福祉のまちづくり研究会の発展的解消に向けて

徳田哲男(福祉工学)

東京都老人総合研究所

 30年近くも前の話になる。当時,私は献血問題や障害者問題などにたずさわる学生赤十字奉仕団というクラブ活動に熱を入れていた。その当時盛んに使われていたチャリティという言葉を嫌い,ウェルフェアを冠にした講演会やシンポジウムを数年間にわたり企画,開催したことがある。ここには,私たちの活動が社会の穴埋め的な存在で終わることなく,社会の上澄み的な位置づけとしての可能性を模索していた。福祉という言葉には,この時代の甘酸っぱい思い出が交差する。

 さまざまな事情から,福祉のまちづくり研究会という名称からスタートすることになりそうだが,この研究会には工学,医学,社会学など幅広い領域からの学術研究者,行政担当者,あるいは高齢者や障害者などの問題当事者の参画が予定されている。議論は拡散する場合も多いであろう。しかし,研究会という共通の土俵の上で相互に経験する議論は,多くの人々にコンセンサスが得られやすい,現実的な提案や対応策に結びつくことも期待される。この活動の過程で学生時代には枠づくりだけで中座していた福祉というネーミングの意味に,私なりの納得できる回答が得られるようになれば,研究会から学会へのワンステップの踏み出しはそう遅くない時期に訪れよう。

土木工学分野からの期待

清水浩志郎(土木工学)

秋田大学土木環境工学科

 土木工学における福祉のまちづくりへの取り組みは、おもに高齢者・障害者のための交通計画、交通環境整備を中心に展開されてきた。土木工学、とくに交通計画分野の特徴は、交通における個別のバリアの解消だけでなく、歩行系システム、公共交通システム、あるいはそれらの総合など、常にシステムとしての計画や機能の評価という視点を持っていることである。また、システムの評価と関連して、費用対効果など、施策の実現性という視点を有していることも特徴である。これらの背景として、交通という研究対象がシステム性の高い対象であるというだけでなく、国や地方の政策立案、計画や基準づくりという段階において、公共性、すなわち不特定の人々を対象とした施策の根拠を示すという使命が、土木工学に求められていることがあげられよう。
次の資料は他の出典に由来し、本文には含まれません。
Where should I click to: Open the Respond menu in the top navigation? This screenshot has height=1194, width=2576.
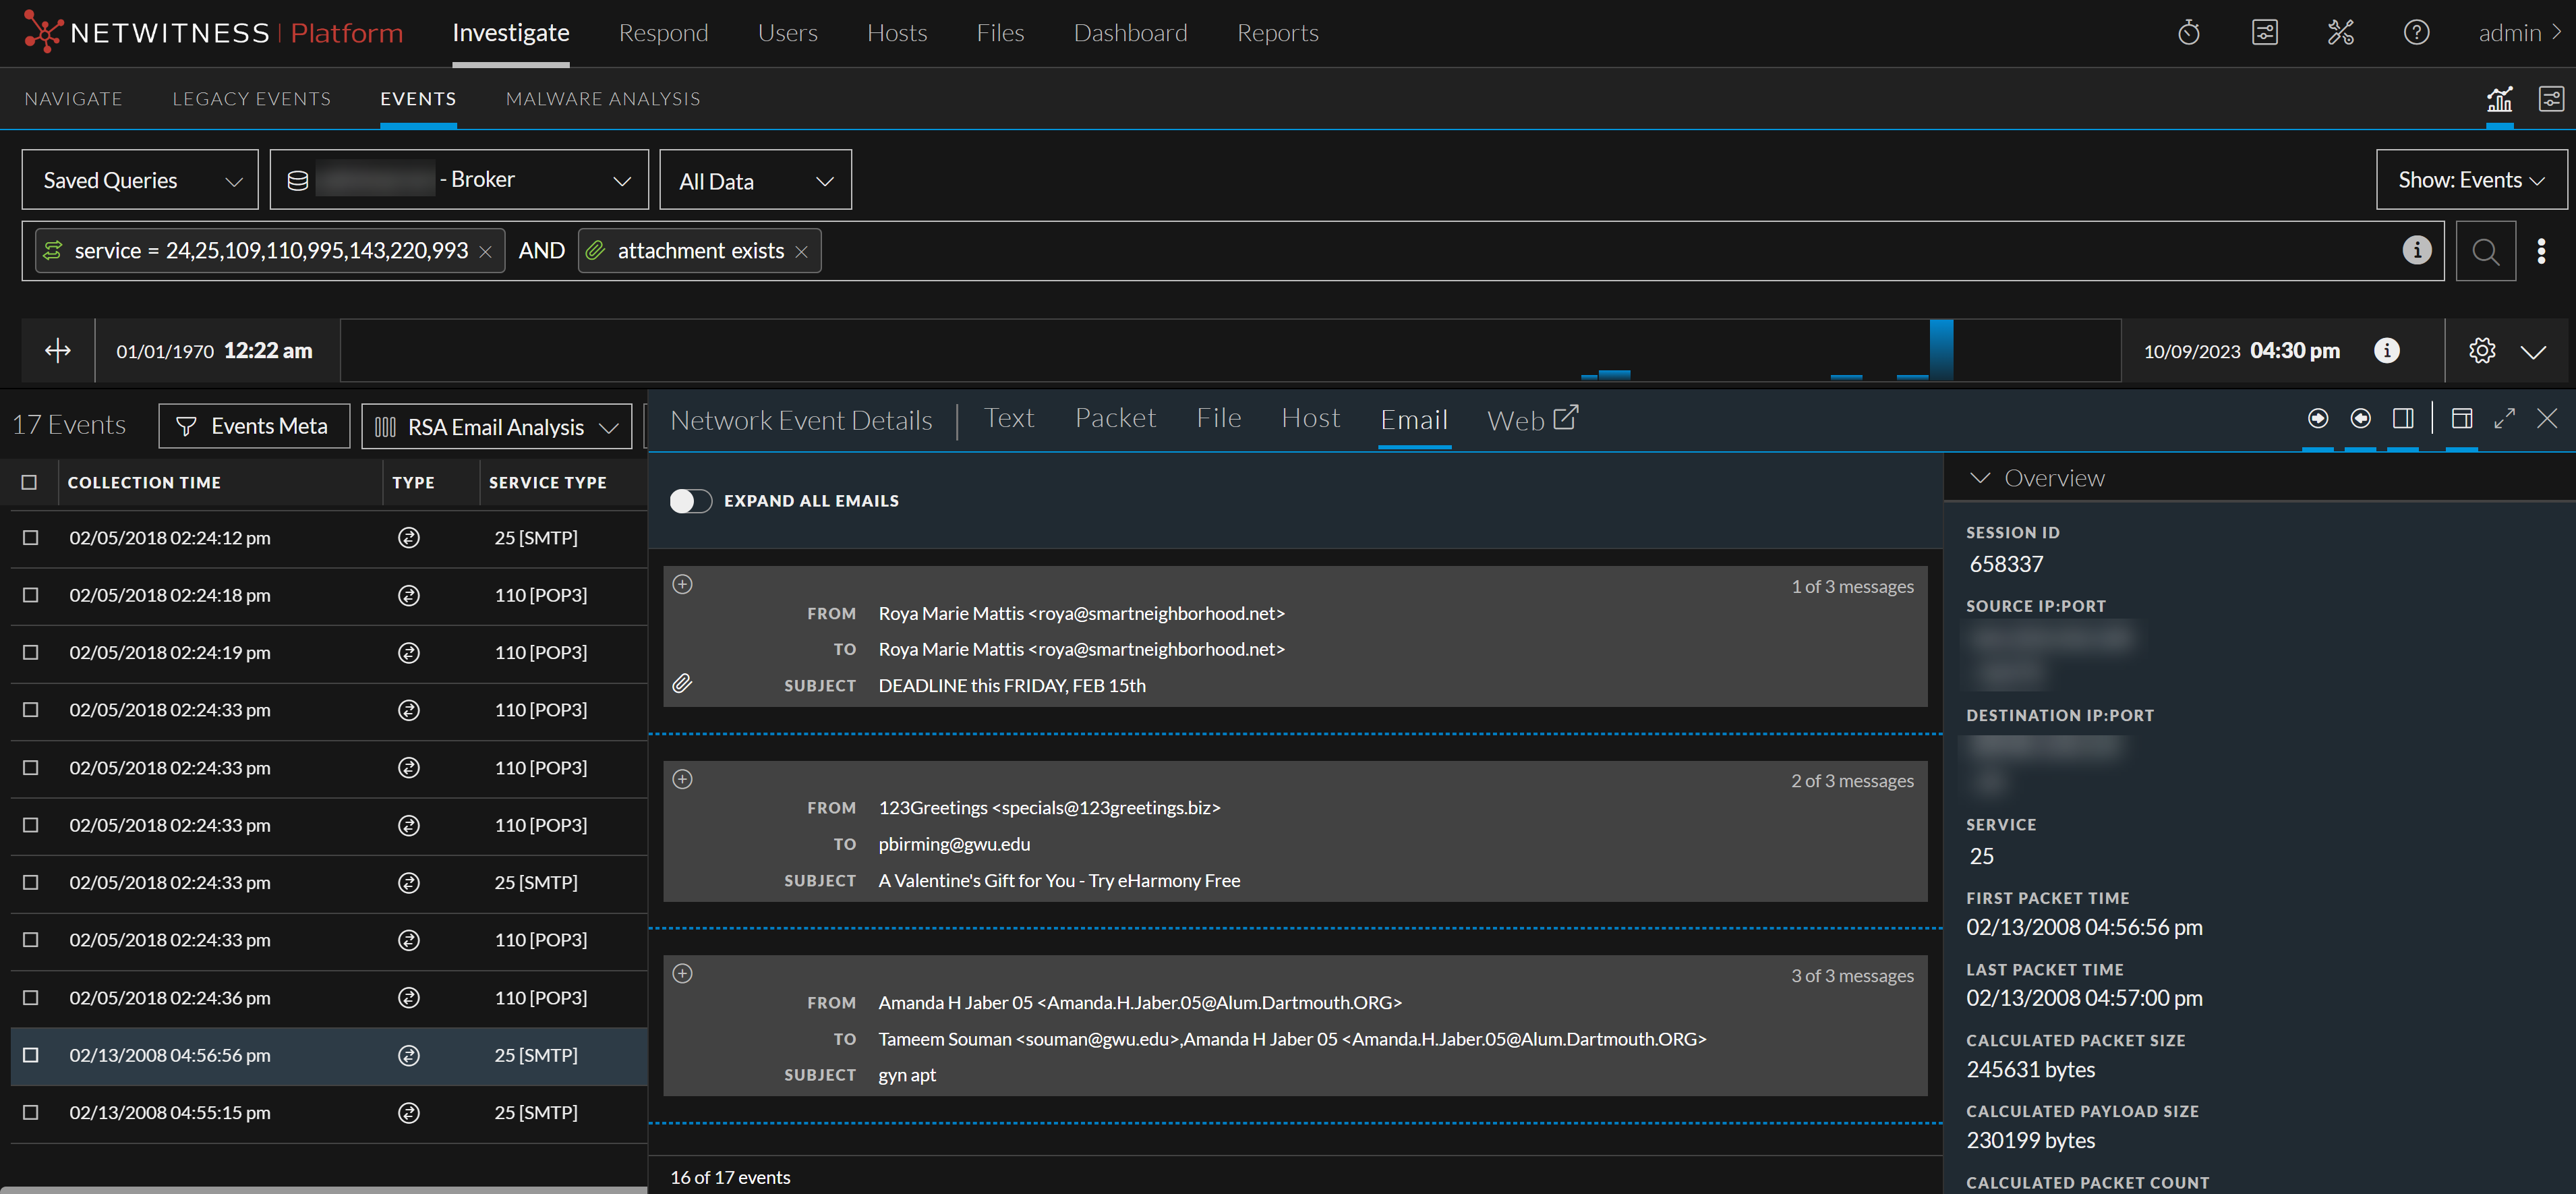(664, 32)
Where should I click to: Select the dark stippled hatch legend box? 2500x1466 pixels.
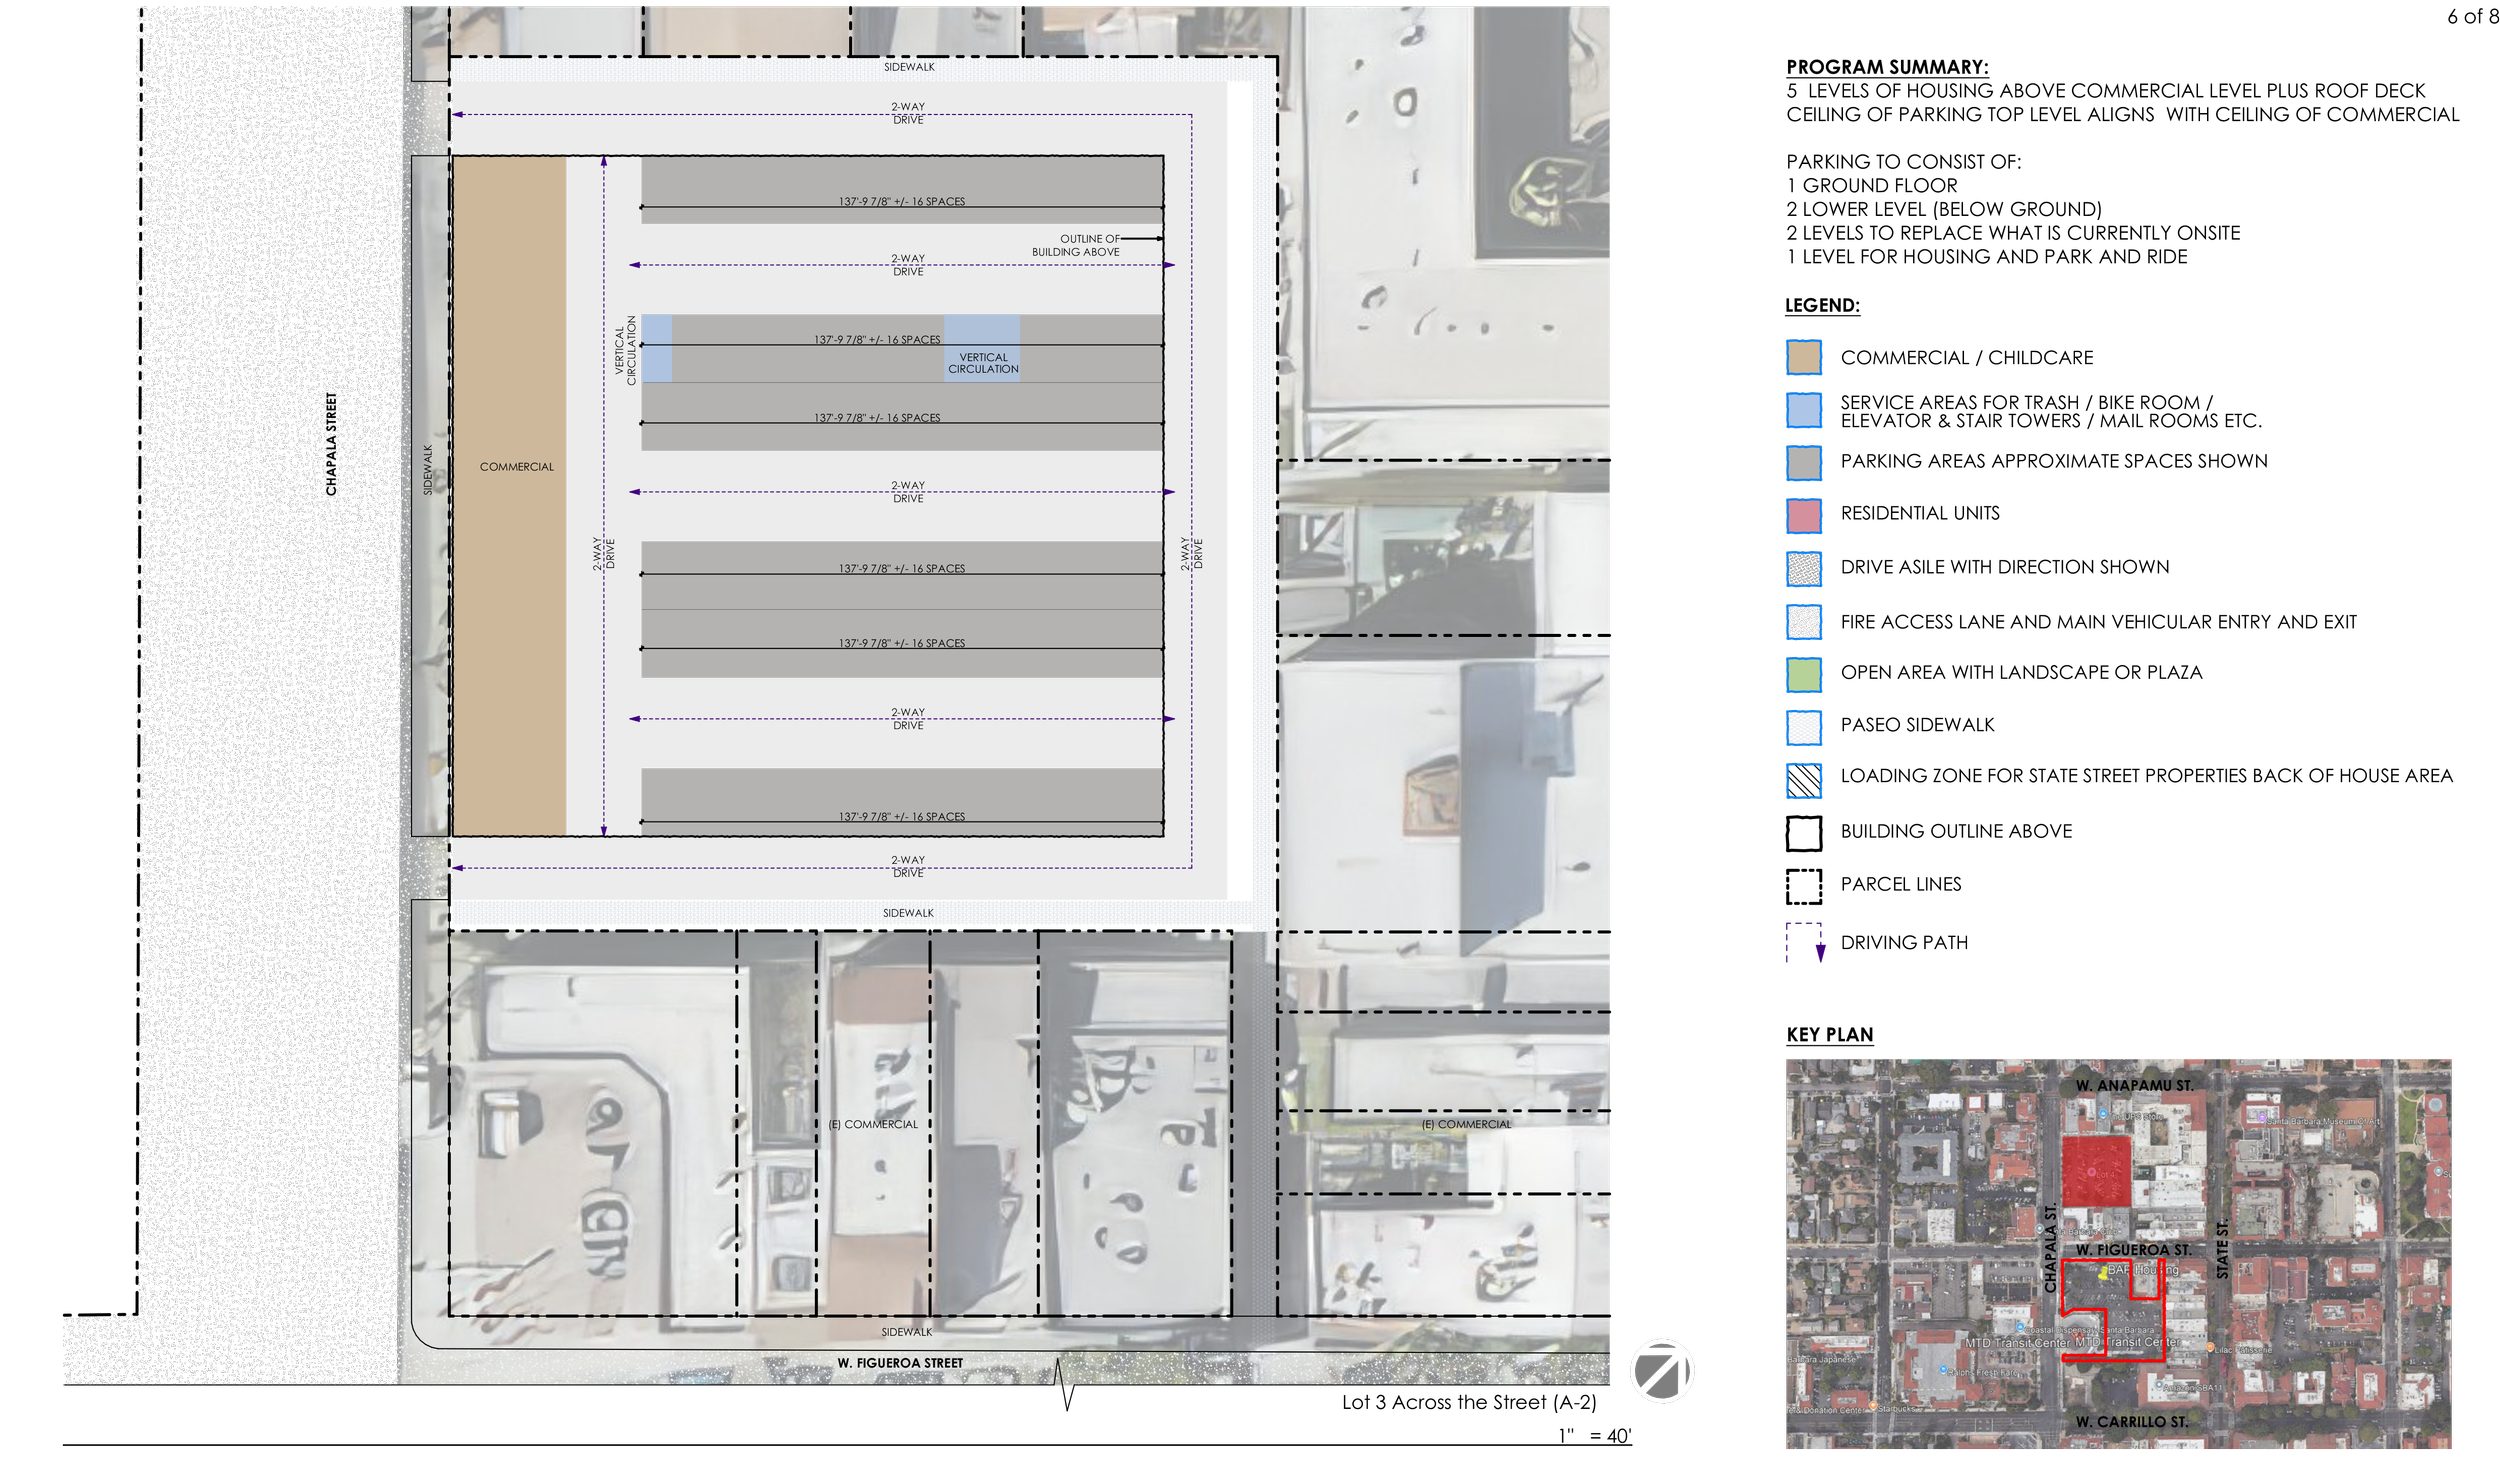pos(1804,569)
 今日、福祉のまちづくりは、21世紀の活力ある社会を築くうえで、最重要課題の一つであり、本研究会の意義もそこに求められるものと理解している。しかしながら、わが国が取り組まなければならない数多くの課題の中で、福祉のまちづくりを推進してゆくためには、施策の必要性だけでなく、その効果を示すことができなれけば、社会的な合意は得られにくいものとなろう。その意味において、土木工学の中でも、総合性の追究を不可欠とする交通計画学の分野が、本研究会において担うべき役割は大きいと考えている。

 一方、交通環境整備に関する研究において、日頃から課題として感じられることは、交通サービスの対象となる人々への関心が交通場面に限られることが多く、平均的な高齢者像、障害者像に基づいて得られた研究成果が、果たして多くの人々が満足できるものであったか否かということである。すなわち、真に高齢者や障害者に利用しやすい交通環境整備のためには、個々人の能力の違いや、ライフスタイル、そしてその根本にある生活ニーズまでも含めて理解し、きめ細かな交通環境の整備が必要ではないかと感じている。

 この度の「福祉のまちづくり研究会」の発足によって、わが国のまちづくりや都市計画に対して、新たな展開への期待が高まるであろう。そしてそれは、関連する分野が相互に連携し啓発し、きめの細い施策を、時を失することなく打ち出してゆくことで、達成されうるものと考えている。大いなる発展を期待している。

福祉のまちづくり研究会発足によせて

吉川和徳(理学療法士)

板橋区立おとしより保健福祉センター

 障害のある方やおとしよりと接していると、わが国で「ノーマライゼーション」、ふつうに生活すること、の困難さを身を持って経験することが多い。公共建築物や住宅、駅、道路の段差といったハード面についてはもちろんのことであるが、特に「心のバリア」の問題を感じさせられることが多い。

 都立公園に花見に行くと、立派な障害者トイレがあるのに鍵がかかっていて使えない、ショッピングセンターや高速道路の車椅子用の駐車スペースは車椅子と関係ない自動車が駐車していたり、バリケードが置いてあって「係員を呼んで下さい」となっている。さらに、インターホンで係員を呼ばないとエレベーターに乗れない駅がある。いわゆる「健常者」が使うときに、トイレの鍵を開けてもらったり、駐車場や駅でいちいち係員を呼んだりするだろうか。

 来年長野県で冬季オリンピック終了後に、パラリンピックが行われることは多くの方がご存じのことと思う。オリンピックのための立派な施設は次々と建設され、準備は着々と進んでいるようであるが、一方でパラリンピックに来る方々の宿泊や会場間の移動の確保などはあまり進んでいないような話も聞こえてくる。車椅子の人には私たちが手を貸しますという考え方もあるようだが、外国の自立意識の強い人たちはこうした接し方を極端にきらうことをどのように考えているのだろうか。

 重い荷物を持っていたり、小さな子どもを連れていたり、ちょっと足を怪我していたりするだけで、こと移動に関しては誰でも「障害者」になる。この研究会が誰にとってもやさしいまち、誰でもふつうに生活することができる社会の実現のための基盤整備をすすめていくきっかけとなることを期待したい。